Exiting Remuneration Trusts raise a number of issues that need to be addressed.  Finding a tax solution (particularly one that is acceptable!) may have become easier for some with HMRC’s new Settlement Terms recently announced.  Applications to HMRC have to be with HMRC by 31 July 2022, with all computations.  Even then there may still be other issues to be addressed.

These Settlement Terms have strict entry criteria and do not apply to contributions made to either Employee Benefit Trusts  (EBTs) or Employer Financed Retirement Benefit Schemes (EFRBs).

HMRC believe that they have grounds to say that the scheme design may be fundamentally flawed and there has been no actual transfer of funds to the trust.  In this way, HMRC argue that all the scheme transactions can be unwound.

However, I am not sure that Trustees will agree.

What are the Settlement Terms?

HMRC are offering different terms depending upon the specific facts and circumstances of each taxpayer and scheme.  Not surprisingly, the loans previously advanced are to be taxed either as distributions or salary, plus interest.  As a consequence, the terms are likely to be seen as being more complicated and needing careful consideration.

These Settlement Terms also apply to Creditor Protection Trusts.

HMRC may agree to other structures with a very similar profile to qualify for the same terms.

What are the other issues to be addressed besides tax?

Many Trust Deeds were written in a way that specifically excluded anyone who was a shareholder/director from benefitting from the trust.  That is why loans were advanced in the first place.

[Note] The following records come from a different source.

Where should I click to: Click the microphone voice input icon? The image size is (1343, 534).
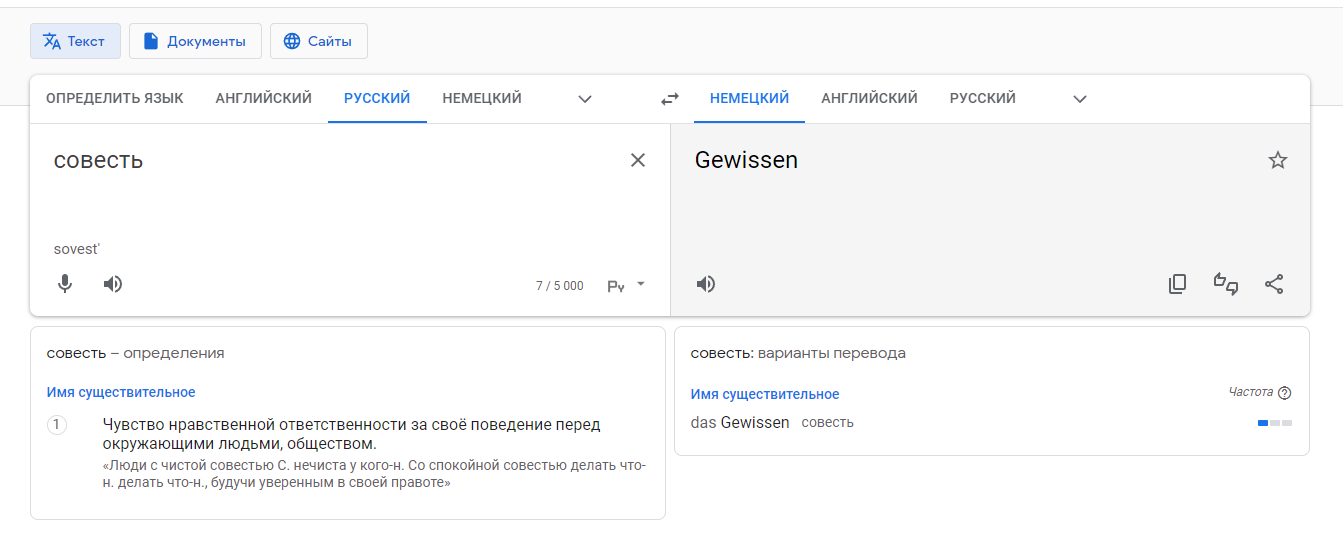[65, 284]
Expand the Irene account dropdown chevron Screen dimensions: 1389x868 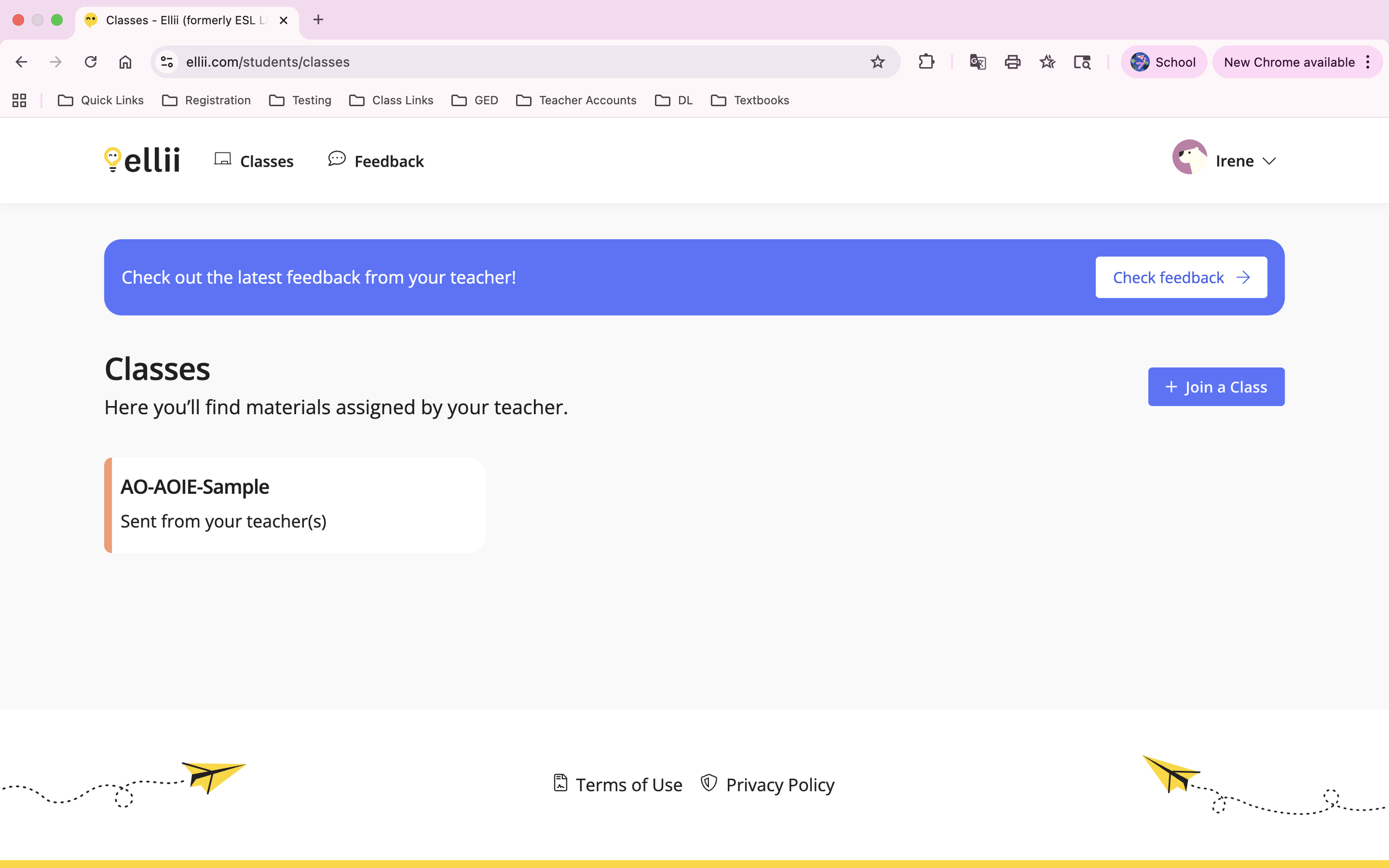point(1269,161)
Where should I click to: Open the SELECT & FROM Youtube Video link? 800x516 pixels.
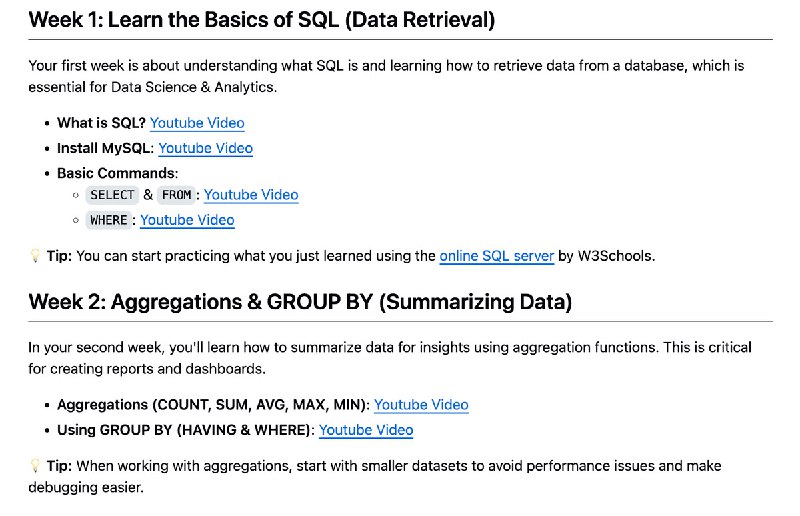coord(251,194)
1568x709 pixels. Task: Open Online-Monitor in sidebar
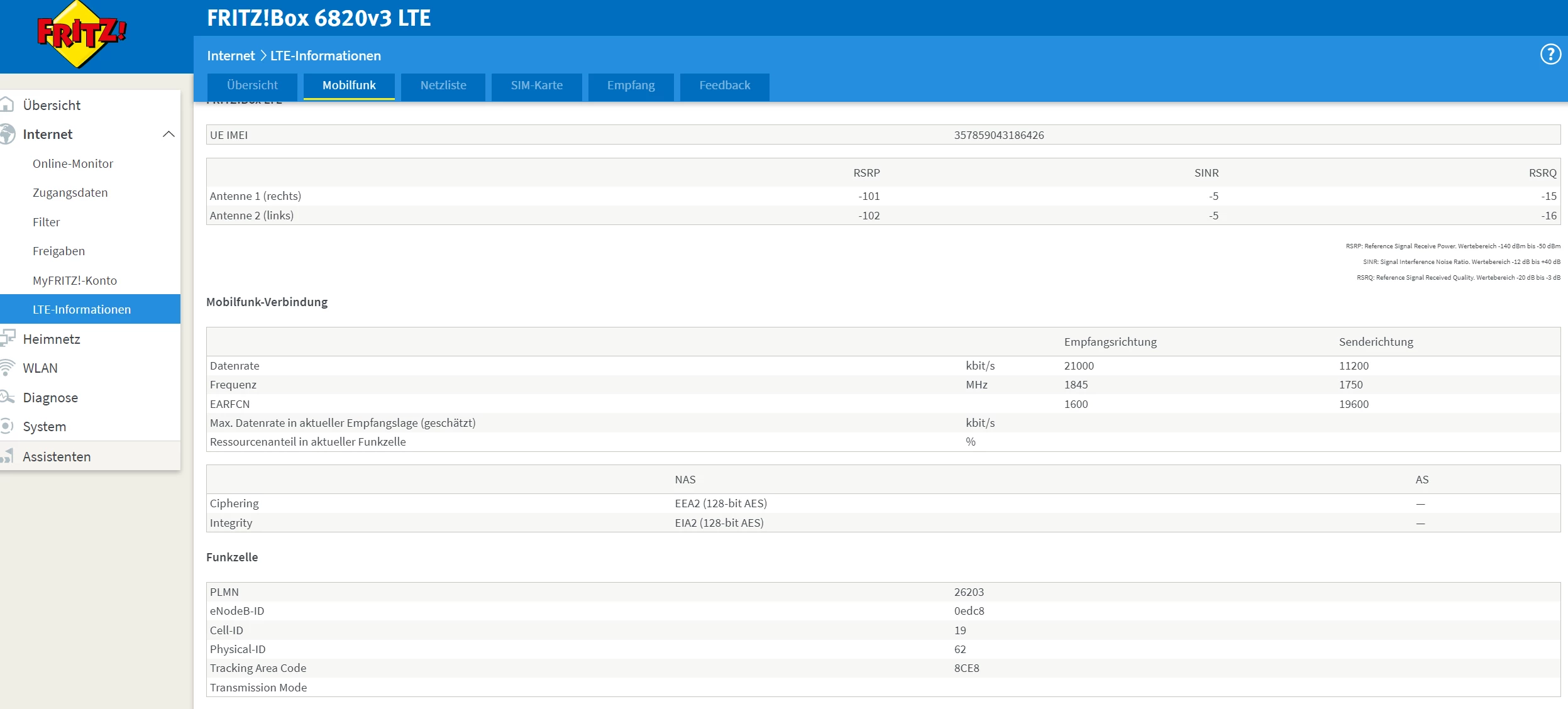coord(73,163)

Trustees may still be unable to release the funds by cancelling the loans for a variety of reasons.  Trustees have to follow all the applicable law, not just tax law.  A trustee has to act in the best interest of the trust.  This is irrespective of the fact that it can be evidenced that a Settlement has been reached with HMRC.

Tax law does not override trust law.

And let’s not overlook the stress of it all.  The stress the whole family has endured for many, many years and the effect all this has had on what was otherwise a highly profitable business.

Does the doctrine of mistake apply?

A number of legal cases have been heard under the doctrine of mistake with mixed results.  In the tax case of Dukeries Healthcare Limited v Bay Trust International Limited, aside from the scheme promoter, Bay Trust International of Belize and Minerva Trust, Jersey were both identified.  Frustratingly for HMRC, both entities were offshore in Belize and Jersey respectively.

But why Belize and Jersey?

Both are offshore so far as the UK is concerned and therefore transactions can be less transparent than if they were conducted on the UK mainland.  Following the monetary trail through the Remuneration Trust is more difficult for anyone not directly involved, such as HMRC.  Which is why higher penalties were introduced and may now be applicable in reaching any Settlement.

How can all these issues be addressed?

Dealing with Remuneration Trusts has never been straight forward.  All the relevant facts need to be identified.  All the outcomes and associated risks need to be considered.

I can explain and resolve the tax consequences but more importantly I work with solicitors and trustees (both UK and offshore as necessary) in order to resolve every aspect in order to draw a line under the whole matter.